Extract provided
[BEGIN]

The Username and Password (and URL) is found by clicking on service credentials and then “view credential”, and copy/paste credentials below: 

In [306]:
credentials_stt = {
}


In [318]:
# The code was removed by DSX for sharing.

In [319]:
# The code was removed by DSX for sharing.

### Set up Object Storage

In [320]:
def set_up_object_storage(credentials_object_storage):
    endpoints = requests.get(credentials_object_storage['endpoints']).json()

    iam_host = (endpoints['identity-endpoints']['iam-token'])
    cos_host = (endpoints['service-endpoints']['cross-region']['us']['public']['us-geo'])

    auth_endpoint = "https://" + iam_host + "/oidc/token"
    service_endpoint = "https://" + cos_host


    client = ibm_boto3.client(
        's3',
        ibm_api_key_id = credentials_object_storage['apikey'],
        ibm_service_instance_id = credentials_object_storage['resource_instance_id'],
        ibm_auth_endpoint = auth_endpoint,
        config = Config(signature_version='oauth'),
        endpoint_url = service_endpoint
       )
    return client

client = set_up_object_storage(credentials_os)
client_global = set_up_object_storage(credentials_audio_samples)



## Speect to Text 

Following cell has two methods:
 - `get_transcript()` calls speech to text enpoint and generates a text transcript for you for a sample audio file.
 - `analyze_sample()` gets the sample object from cloud storage, calls get_transcript to fetch the tranccript, and saves your transcript in cloud storage as `<file_name>_text.json`.
 
OGG, WAV FLAC, L16, MP3, MPEG formats are options for the IBM Watson STT service.  For the lab we use OGG samples. 

In [321]:
#STT

import json
import io
from os.path import join, dirname
from watson_developer_cloud import SpeechToTextV1

speech_to_text = SpeechToTextV1(
    username = credentials_stt['username'],
    password = credentials_stt['password'],
    url = 'https://stream.watsonplatform.net/speech-to-text/api',
)


# OGG, WAV FLAC, L16, MP3, MPEG formats are options for the STT service 
# with Narrowband (generaly telco) and Broadband (e.g. higher quality USB mic) audio.  
# For the LAB – OGG format was used for sample files in lab. Of other audio formats e.g. WAV - remember to change 'OGG' content_type='audio/ogg' in code below if you do.

#get transcript Very basic one
def get_transcript(audio):
    transcript = json.dumps(speech_to_text.recognize(audio=audio, content_type='audio/ogg', timestamps=True,
        word_confidence=True), indent=2)
    return transcript

def download_file(path, filename):
    url = path + filename
    print(url)
    r = requests.get(url, stream=True)
    return r.content

def analyze_sample(sample):
    streaming_body = client_global.get_object(Bucket = credentials_audio_samples['BUCKET'], Key=sample)['Body'] #http
    audio = streaming_body.read()
    text = get_transcript(audio)
    client.put_object(Bucket = credentials_os['BUCKET'], Key = sample.split('.')[0] + '_text.json', Body = text)
    return text

def visualize(transcript):
    for result in json.loads(transcript)['results']:
        print(result['alternatives'][0]['transcript'], result['alternatives'][0]['confidence'])    


## More about audio files

`file_list` provides list of audio file in an array, each OGG file produces its own transcript.

[END]

Set down, word for word, the part of the speech-to-text notebook above starting with "return transcript" and going on through "audio = streaming_body.read()".

Dataset excerpt
[BEGIN]

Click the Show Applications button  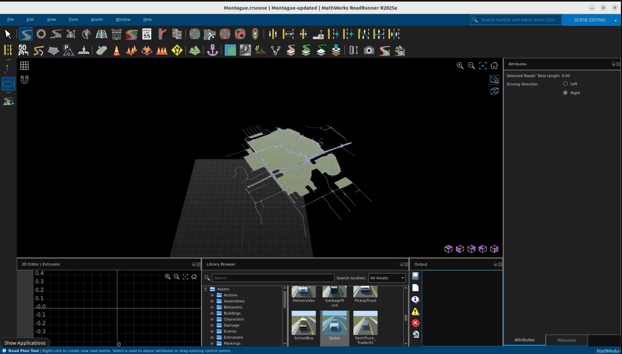[x=25, y=343]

[END]

Task result
return transcript

def download_file(path, filename):
    url = path + filename
    print(url)
    r = requests.get(url, stream=True)
    return r.content

def analyze_sample(sample):
    streaming_body = client_global.get_object(Bucket = credentials_audio_samples['BUCKET'], Key=sample)['Body'] #http
    audio = streaming_body.read()